## EXTRACTED MATERIAL
BEGIN
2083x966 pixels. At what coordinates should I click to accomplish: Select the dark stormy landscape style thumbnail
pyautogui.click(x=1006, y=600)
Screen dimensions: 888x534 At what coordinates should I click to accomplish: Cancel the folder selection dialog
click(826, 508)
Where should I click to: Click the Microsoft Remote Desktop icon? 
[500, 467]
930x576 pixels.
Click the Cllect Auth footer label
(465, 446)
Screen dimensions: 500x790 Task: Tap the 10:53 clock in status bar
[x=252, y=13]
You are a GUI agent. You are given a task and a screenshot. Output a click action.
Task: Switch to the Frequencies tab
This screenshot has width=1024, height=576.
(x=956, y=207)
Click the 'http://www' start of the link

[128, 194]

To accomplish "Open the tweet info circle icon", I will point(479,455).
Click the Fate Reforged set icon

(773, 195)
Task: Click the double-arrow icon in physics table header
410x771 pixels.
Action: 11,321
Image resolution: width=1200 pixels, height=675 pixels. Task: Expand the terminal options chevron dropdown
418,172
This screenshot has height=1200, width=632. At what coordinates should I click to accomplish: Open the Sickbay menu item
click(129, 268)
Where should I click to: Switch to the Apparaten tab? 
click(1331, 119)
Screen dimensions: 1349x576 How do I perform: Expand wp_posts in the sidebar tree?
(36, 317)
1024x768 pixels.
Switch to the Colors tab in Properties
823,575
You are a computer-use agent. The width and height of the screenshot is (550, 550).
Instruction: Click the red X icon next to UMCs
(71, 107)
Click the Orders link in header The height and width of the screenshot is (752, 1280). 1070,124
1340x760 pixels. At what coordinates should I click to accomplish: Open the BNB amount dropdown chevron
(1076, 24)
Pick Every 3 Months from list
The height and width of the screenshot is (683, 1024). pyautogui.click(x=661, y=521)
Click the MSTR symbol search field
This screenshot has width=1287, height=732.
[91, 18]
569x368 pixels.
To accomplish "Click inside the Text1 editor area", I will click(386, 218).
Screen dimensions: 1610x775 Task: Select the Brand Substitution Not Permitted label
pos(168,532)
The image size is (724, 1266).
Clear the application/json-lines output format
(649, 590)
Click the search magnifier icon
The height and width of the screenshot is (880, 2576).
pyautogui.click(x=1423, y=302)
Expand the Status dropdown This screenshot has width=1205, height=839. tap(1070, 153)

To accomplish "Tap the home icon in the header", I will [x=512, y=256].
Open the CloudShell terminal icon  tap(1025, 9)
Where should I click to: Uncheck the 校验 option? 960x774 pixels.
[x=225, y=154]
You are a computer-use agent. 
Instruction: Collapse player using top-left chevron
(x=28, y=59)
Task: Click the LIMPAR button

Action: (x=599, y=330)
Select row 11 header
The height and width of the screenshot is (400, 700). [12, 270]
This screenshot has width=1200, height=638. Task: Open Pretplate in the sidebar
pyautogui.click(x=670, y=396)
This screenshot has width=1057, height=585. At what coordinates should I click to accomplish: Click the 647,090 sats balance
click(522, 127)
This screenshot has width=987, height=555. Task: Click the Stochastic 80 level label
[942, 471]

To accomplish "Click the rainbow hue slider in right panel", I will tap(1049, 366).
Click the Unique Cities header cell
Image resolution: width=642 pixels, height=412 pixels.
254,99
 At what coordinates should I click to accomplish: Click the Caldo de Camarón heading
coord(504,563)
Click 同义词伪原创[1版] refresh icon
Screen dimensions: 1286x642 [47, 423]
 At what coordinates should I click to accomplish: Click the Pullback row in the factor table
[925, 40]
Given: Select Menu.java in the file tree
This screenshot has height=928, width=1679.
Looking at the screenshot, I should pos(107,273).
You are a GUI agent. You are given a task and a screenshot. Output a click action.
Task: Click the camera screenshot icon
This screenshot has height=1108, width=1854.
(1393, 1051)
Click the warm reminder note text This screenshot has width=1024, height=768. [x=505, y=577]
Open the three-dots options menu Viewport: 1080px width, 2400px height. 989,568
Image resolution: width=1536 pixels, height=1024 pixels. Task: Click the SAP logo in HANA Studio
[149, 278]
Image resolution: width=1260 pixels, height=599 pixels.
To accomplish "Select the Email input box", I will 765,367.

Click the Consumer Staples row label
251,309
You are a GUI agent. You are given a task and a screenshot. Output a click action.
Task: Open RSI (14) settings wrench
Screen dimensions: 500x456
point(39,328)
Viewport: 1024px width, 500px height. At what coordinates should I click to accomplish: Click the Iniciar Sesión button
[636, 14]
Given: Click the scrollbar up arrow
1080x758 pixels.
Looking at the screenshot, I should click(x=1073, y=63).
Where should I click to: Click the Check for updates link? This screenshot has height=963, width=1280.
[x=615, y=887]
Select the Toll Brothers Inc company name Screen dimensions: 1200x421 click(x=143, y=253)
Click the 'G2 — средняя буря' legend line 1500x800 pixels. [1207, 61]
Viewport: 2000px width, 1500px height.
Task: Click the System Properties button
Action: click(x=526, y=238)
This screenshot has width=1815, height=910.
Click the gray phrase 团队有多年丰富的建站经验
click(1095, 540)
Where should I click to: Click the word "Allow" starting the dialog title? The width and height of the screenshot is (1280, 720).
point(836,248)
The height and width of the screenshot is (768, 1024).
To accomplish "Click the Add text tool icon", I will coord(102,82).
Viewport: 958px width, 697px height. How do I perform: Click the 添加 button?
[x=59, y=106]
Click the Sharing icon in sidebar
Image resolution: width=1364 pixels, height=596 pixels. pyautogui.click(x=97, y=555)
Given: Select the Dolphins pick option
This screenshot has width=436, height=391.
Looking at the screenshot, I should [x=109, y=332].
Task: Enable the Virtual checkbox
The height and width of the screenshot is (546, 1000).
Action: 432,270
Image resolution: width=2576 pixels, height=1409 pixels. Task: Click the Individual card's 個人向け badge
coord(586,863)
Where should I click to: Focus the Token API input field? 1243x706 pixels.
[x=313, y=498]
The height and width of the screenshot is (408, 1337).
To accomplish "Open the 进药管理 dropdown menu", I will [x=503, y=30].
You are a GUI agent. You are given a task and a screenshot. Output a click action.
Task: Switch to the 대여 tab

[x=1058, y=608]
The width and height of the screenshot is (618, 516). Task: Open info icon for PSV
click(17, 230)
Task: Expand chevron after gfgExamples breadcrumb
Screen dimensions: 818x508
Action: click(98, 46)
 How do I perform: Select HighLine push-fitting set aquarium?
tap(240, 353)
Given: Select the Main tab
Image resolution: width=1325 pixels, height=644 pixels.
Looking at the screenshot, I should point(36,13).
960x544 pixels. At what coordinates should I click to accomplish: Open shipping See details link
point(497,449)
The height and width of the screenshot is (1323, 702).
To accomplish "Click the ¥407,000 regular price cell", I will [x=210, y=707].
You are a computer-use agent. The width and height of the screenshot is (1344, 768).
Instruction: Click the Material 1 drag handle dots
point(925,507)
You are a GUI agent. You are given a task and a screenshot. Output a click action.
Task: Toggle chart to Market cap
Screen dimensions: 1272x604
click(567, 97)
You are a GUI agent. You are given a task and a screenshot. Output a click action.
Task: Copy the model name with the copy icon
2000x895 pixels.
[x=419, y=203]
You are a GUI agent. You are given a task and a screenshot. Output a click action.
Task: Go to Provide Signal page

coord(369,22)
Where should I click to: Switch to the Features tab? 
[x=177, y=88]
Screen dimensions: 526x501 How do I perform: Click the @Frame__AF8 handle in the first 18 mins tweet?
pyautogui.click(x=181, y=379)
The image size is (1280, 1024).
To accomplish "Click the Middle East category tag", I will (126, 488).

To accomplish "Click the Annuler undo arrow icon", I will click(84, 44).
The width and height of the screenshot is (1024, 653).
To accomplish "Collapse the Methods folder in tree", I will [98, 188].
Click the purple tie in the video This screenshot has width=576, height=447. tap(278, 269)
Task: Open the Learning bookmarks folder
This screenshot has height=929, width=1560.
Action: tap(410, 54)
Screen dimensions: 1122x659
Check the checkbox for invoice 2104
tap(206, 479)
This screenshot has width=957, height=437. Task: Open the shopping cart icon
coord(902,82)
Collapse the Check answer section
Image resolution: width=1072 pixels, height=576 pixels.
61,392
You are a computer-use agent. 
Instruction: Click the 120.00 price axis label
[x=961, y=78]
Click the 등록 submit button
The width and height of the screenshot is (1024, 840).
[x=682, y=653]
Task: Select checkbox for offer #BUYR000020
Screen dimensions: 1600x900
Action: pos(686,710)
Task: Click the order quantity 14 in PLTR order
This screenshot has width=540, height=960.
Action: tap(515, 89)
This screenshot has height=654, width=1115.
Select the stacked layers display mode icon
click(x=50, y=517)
END
## TO DO
Search the data above for lines holding "computer" and copy each of them.

## ANSWER TO THE EXERCISE
You are a computer-use agent. The width and height of the screenshot is (550, 550).
You are a computer-use agent. 
You are a computer-use agent. The width and height of the screenshot is (1344, 768).
You are a computer-use agent. 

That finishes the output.